» Exercise brief: Look through the entries below. Say how many lines include "agent", with nothing added.

Records from a dataset:
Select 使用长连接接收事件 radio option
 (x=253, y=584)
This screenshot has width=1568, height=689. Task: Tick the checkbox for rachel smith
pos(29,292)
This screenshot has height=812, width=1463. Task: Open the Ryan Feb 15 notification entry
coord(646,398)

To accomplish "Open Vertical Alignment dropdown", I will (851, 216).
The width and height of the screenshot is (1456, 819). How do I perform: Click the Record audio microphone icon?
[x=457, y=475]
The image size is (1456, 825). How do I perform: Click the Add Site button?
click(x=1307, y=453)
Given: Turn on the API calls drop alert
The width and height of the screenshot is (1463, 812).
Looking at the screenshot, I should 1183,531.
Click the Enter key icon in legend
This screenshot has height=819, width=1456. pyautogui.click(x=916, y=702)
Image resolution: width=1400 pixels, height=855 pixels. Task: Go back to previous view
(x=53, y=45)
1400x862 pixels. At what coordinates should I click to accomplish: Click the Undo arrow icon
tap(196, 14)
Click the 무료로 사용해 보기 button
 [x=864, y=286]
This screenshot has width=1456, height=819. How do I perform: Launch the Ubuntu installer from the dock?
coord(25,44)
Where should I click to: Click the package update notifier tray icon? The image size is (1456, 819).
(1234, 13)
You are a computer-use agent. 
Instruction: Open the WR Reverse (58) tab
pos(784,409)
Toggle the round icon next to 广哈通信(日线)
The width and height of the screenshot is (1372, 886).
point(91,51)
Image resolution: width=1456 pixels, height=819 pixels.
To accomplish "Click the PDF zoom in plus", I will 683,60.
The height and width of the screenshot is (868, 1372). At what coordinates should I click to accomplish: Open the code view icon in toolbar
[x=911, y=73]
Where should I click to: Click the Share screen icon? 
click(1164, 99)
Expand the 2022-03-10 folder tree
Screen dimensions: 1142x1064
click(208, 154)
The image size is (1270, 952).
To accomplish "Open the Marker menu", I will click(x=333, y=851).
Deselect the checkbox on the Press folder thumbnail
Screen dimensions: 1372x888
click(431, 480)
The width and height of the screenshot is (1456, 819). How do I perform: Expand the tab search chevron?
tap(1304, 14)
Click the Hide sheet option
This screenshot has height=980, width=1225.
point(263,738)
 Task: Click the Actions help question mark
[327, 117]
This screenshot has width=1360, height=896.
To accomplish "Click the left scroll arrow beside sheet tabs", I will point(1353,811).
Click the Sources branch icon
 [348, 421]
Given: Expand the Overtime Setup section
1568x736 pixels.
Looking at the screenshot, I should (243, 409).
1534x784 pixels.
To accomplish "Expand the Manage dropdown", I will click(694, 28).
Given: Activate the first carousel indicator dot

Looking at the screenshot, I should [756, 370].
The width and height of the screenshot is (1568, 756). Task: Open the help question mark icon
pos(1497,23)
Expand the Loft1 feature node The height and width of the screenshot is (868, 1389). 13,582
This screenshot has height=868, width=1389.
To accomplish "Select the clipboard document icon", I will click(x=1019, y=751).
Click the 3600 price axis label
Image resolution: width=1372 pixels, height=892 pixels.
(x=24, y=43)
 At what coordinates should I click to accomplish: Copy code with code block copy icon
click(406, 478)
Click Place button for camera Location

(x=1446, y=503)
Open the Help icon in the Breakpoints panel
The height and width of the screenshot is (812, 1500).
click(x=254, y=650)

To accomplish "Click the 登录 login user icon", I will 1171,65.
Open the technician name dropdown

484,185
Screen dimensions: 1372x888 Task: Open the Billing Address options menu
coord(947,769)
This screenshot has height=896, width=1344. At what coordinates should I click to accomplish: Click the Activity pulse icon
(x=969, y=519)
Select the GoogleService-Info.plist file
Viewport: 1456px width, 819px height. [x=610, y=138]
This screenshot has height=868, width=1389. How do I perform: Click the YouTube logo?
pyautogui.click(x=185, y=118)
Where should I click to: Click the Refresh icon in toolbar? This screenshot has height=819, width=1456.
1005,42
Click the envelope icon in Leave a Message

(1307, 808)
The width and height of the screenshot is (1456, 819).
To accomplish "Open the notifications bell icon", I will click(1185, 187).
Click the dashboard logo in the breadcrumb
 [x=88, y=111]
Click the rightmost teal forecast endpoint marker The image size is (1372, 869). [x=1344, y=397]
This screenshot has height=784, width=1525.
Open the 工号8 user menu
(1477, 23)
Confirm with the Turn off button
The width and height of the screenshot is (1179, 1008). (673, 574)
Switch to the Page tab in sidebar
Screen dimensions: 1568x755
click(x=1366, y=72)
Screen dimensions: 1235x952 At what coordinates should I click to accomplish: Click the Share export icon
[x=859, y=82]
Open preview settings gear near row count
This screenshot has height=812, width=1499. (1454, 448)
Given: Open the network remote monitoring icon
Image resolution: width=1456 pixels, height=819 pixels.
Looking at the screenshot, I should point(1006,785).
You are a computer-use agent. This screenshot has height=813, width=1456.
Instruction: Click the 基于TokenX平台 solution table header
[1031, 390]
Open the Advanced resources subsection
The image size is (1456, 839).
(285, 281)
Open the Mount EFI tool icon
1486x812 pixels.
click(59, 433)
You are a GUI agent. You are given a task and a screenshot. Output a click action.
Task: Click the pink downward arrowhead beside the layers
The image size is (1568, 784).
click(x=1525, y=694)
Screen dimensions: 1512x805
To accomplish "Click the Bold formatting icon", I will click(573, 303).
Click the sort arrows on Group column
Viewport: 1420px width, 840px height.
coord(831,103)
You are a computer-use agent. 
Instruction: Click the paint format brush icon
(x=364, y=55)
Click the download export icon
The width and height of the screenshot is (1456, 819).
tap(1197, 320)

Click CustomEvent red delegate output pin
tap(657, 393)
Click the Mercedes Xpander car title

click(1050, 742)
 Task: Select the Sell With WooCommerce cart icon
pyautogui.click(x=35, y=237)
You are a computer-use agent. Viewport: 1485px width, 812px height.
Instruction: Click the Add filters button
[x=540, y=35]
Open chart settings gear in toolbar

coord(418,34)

» Answer to the exercise: 5